What to work on ->
The material below contains a line with "This screenshot has height=702, width=852." and a line with "Task: Open the Open Sans font dropdown". Copy exactly those two lines and all lines between them.

Source records ->
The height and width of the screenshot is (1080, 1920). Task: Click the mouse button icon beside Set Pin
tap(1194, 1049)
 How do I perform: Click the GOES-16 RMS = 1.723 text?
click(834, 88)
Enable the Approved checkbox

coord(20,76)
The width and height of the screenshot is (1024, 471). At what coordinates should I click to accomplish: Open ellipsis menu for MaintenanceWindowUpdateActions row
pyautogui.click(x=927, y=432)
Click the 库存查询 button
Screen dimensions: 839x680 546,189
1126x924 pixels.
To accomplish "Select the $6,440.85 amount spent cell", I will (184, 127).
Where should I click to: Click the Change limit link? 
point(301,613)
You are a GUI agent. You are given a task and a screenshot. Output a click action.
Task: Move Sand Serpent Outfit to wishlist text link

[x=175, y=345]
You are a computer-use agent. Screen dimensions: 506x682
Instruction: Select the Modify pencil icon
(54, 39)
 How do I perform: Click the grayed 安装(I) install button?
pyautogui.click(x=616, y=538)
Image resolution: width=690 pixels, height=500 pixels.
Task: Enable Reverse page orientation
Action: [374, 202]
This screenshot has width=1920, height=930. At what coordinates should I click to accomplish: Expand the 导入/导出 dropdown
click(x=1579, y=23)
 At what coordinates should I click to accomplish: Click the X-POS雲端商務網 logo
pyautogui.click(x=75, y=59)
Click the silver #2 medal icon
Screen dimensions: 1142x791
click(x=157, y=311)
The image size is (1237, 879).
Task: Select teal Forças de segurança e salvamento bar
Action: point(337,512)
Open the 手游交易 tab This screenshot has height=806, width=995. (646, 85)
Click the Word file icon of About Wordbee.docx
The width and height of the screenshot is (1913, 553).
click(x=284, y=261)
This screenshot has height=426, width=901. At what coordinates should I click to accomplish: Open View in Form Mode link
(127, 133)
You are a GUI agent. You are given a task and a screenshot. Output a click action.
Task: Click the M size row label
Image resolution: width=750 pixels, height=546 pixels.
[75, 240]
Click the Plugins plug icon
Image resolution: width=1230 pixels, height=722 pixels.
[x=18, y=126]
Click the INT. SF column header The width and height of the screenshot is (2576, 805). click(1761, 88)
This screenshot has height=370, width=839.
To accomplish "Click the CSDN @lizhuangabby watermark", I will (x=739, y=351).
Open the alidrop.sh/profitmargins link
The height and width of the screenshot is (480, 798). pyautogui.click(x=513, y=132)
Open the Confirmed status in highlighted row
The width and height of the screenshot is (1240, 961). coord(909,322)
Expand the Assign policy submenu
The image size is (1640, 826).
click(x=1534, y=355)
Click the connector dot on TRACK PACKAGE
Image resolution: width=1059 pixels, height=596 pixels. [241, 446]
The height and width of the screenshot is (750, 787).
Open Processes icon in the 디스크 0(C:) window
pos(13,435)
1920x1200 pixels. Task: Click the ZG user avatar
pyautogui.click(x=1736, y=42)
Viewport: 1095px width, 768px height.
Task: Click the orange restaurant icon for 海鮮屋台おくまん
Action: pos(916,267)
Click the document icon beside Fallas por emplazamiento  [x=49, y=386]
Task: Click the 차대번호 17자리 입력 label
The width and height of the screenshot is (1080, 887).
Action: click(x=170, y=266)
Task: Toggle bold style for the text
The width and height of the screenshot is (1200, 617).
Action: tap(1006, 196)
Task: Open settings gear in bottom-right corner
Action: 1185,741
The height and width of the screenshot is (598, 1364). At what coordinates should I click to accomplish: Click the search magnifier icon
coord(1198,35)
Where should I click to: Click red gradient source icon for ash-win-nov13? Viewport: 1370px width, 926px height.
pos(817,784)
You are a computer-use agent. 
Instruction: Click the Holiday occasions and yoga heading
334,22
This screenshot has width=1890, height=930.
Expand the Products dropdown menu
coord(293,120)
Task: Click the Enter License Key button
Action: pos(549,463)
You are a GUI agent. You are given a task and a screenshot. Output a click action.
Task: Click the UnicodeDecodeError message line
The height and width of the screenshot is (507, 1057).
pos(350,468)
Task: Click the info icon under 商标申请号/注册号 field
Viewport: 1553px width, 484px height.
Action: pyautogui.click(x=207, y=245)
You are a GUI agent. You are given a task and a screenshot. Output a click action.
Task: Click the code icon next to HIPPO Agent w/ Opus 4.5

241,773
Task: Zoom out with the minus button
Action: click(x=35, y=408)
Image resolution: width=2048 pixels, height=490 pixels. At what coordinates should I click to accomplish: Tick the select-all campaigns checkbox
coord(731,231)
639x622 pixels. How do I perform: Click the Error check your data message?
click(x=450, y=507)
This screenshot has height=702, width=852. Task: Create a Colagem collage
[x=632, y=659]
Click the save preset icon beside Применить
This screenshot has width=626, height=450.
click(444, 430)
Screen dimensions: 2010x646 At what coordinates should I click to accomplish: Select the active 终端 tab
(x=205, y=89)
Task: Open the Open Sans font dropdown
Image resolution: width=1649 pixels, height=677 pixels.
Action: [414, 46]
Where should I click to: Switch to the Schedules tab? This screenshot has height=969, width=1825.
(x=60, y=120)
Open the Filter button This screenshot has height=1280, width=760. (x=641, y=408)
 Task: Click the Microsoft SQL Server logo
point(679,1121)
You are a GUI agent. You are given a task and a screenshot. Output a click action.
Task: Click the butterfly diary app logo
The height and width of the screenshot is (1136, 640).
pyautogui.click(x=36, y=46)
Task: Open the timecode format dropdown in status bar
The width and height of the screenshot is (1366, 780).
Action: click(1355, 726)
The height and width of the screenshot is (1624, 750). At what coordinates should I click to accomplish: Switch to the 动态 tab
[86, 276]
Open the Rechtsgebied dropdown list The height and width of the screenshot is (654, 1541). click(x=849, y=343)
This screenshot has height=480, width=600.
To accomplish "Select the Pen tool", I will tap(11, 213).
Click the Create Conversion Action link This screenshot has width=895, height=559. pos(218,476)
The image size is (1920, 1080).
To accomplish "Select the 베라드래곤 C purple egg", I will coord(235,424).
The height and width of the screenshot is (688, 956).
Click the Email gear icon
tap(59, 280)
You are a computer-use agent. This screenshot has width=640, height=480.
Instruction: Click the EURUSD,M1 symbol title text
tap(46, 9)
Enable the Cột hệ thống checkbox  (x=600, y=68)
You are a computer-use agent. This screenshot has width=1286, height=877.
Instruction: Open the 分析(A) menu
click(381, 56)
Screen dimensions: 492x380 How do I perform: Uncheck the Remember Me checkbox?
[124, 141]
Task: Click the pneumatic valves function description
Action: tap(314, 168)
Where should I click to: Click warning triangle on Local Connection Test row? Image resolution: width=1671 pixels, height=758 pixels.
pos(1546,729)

Response ->
This screenshot has height=702, width=852. Task: Create a Colagem collage
[x=632, y=659]
Click the save preset icon beside Применить
This screenshot has width=626, height=450.
click(444, 430)
Screen dimensions: 2010x646 At what coordinates should I click to accomplish: Select the active 终端 tab
(x=205, y=89)
Task: Open the Open Sans font dropdown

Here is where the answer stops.